Sur l’écran noir de mes nuits blanches, je n’ai pas su
lire le mot « fin ». Peut-être parce qu’il n’y a pas de fin, juste un
discret « à suivre », peut-être parce que si le temps terrestre met
un terme au voyage, l’esprit reste parmi les siens, enfin débarrassé de ce
poids mort, il voyage entre ses êtres chers, quel qu’en soit le lieu de leurs
résidence. Résilience.
Sur l’écran noir de mes nuits blanches, je fixe l’invisible,
je n’y vois rien c’est sûr, pourtant, le petit prince avait raison, « on
ne voit bien qu’avec le cœur » et une fois assimilé cela, je te vois,
souriante et aimante, à l’écrire ce mot me fait froid : aimante, amiante,
comment l’ordre des lettres peut-être aussi cruel ? Souriante et quand
même triste de nous avoir quitté si vite, mais tu sais, de là où tu es, tu nous
vois tous, le vertige a du te quitter, profite pour regarder vivre tout ton
petit monde, ne te moques pas de nos maladresses, nous ne saurons jamais
cuisiner ni même découper le poulet rôti comme toi, j’en passe et des
meilleures, mais que veux-tu, on t’a toujours laissé faire en pensant qu’on
avait bien le temps d’apprendre….. C’est une dimension humaine cela que d’avoir
le temps ! Le temps n’est plus, ou plutôt, il est différent, il est autre,
tu es là, quelque part près de nous, nous, nous sommes là, sans vraiment te
voir, sans vraiment t’entendre, mais qu’est-ce qu’on te parle !
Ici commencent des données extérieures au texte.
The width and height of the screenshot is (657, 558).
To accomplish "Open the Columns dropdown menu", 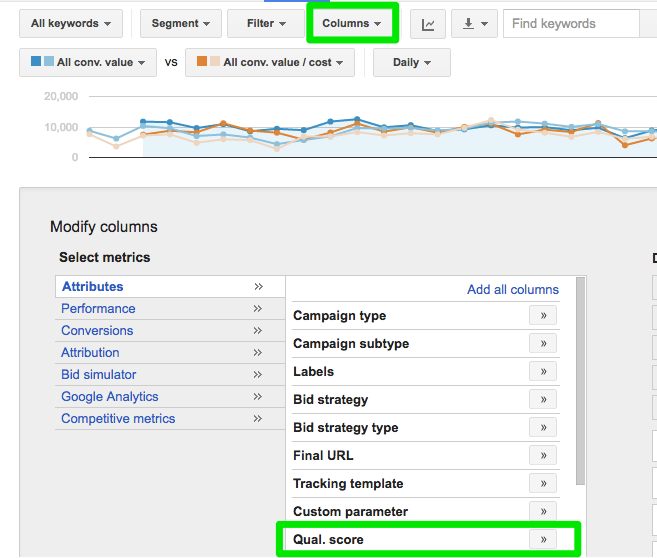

Sur l’écran noir de mes nuits blanches, un mot s’affiche
en noir : « espoir ». Ce noir est trop sombre pour coller à l’espoir,
alors faisons tous qu’à petites touches de blanc, le noir vire au gris, l’anthracite
au gris souris, le gris au blanc presque blanc, faisons en sorte que l’espoir
luise et éclaire nos nuits blanches ou noires, faisons en sorte que l’espoir
nous sourit.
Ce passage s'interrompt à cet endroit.